Why does the media chose to focus only on dance music as the problem when American drug policy and refusal to implement harm reduction techniques are of course the culprit? There is no clear answer but one can only deduce this is because dance music is currently the voice of one of the largest counter cultures in America. Are we not going through the exact same thing Rap and Hip Hop went through in the 90's with violence or what Rock faced in the 60's with the destruction of social norms. Hell even what Jazz faced in the 40's when African Americans started to become popular artists! Yes, these are all different causes of media outrage but at the end of the day do they all not share the same theme of this outrage being widely unfounded?
The LA Times wrote one of the more ignorant News articles in recent memory; blindly throwing around statistics about deaths at dance music festivals around the nation. I understand that this entirely an issue but at the same time, talking about these deaths with no reference point is absolute fear mongering. Kaskade wrote a brilliant response to this article which highlights so many important facts and helps bring reference points to the LA Time's irresponsible reporting. Kaskade mentions that, “According to the National Highway Traffic Safety Administration, every day in America 27 (TWENTY-SEVEN!) people die as a result of drunk driving crashes.” The conclusion can be made…it is not an issue of dance music.
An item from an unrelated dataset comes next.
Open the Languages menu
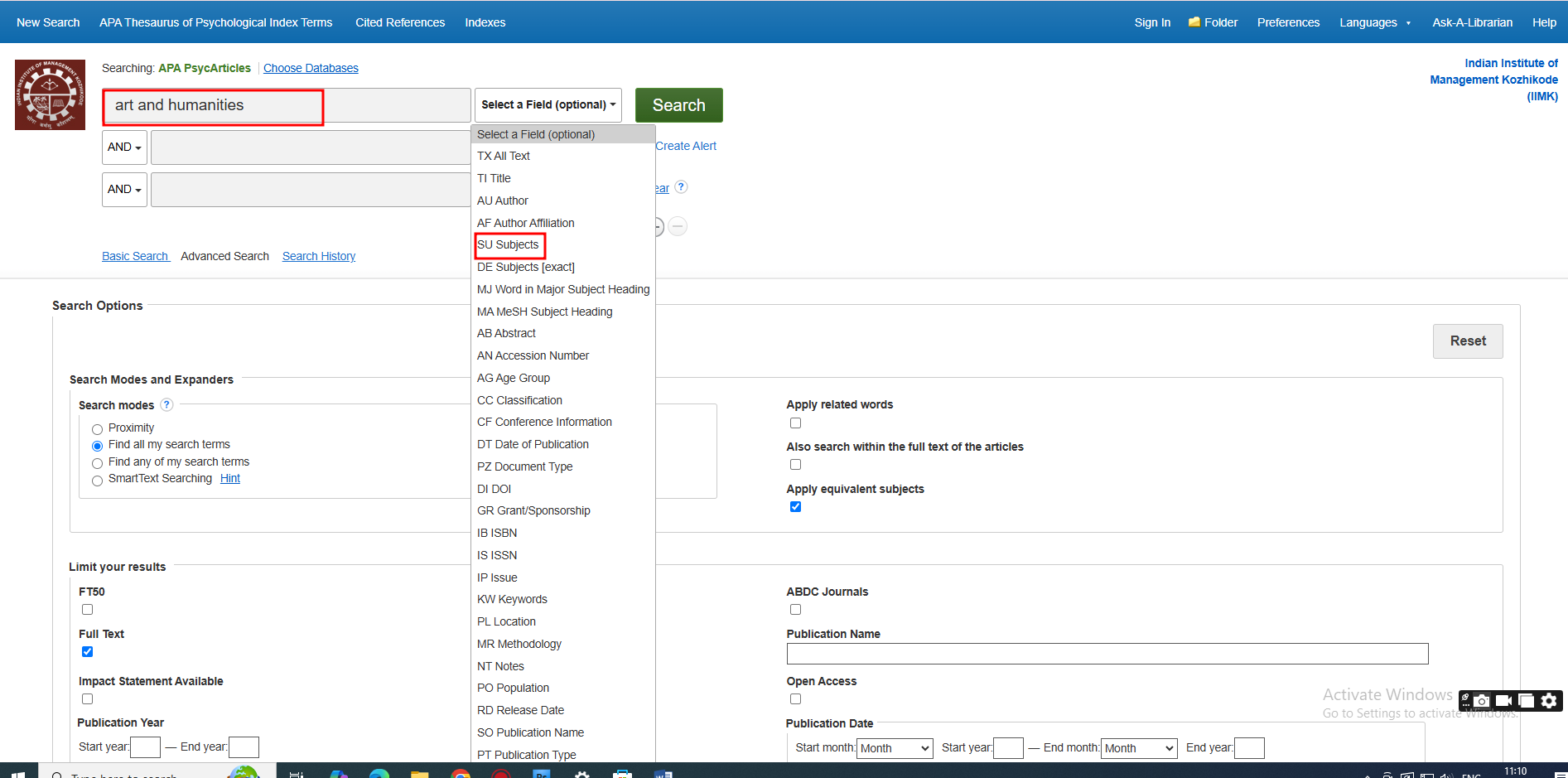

Just as violence had to be addressed outside the idea of Hip Hop in the 90's to lower the murder rate, we need to look at irresponsible drug use (alcohol included) as an issue independent of dance music to help lower overdose rates.
There have been several other articles written about clubs being shut down for being “drug havens”. The closing of the landmark institution of Fabric in London is the one example still fresh in everyone's memory. Well then I am sure the closure of all of these “drug dens” will without a doubt stop drug usage. I wish we had something to compare this logic to in recent history…oh wait we do…remember the 18th amendment to the constitution? Yeah prohibition was shockingly similar logic: ban alcohol, ban bars and then our nation will just comply. Well that went to shit, just like every single one of bans imposed by cities. Kaskade points out this logic as well, “But this is a world-wide problem, something that is not even close to being unique to dance music. Part of the problem is people trying to simple-size it. Raves = drugs. So close them down. […] Not going to work, and we all know it. ”
We need to start educating our population about drugs and start taking a treatment rather than criminal approach to substance usage. Since man first crushed grapes, people have been getting intoxicated. It is not going to stop, but the dangers of substance use can be greatly diminished with harm reduction techniques. This includes education, testing kit distribution and community outreach programs which offer help to those who want it. It is no secret I am in recovery from drug addiction, I am entirely sober, but at one point in time I used all the drugs one could imagine. I cannot help but to think what might have happened if harm reduction and education was part of my teen years rather than shame, guilt and ignorance of what drugs involved. We have voices like Kaskade, willing to give our movement and ideology legitimacy from his respected spot atop the dance music community, now we just need the media to open up their ears and shut their mouths. Reporting on the deaths and banning EDM is not going to save lives, just as reporting on a fire and banning only candles is going to put out a blaze.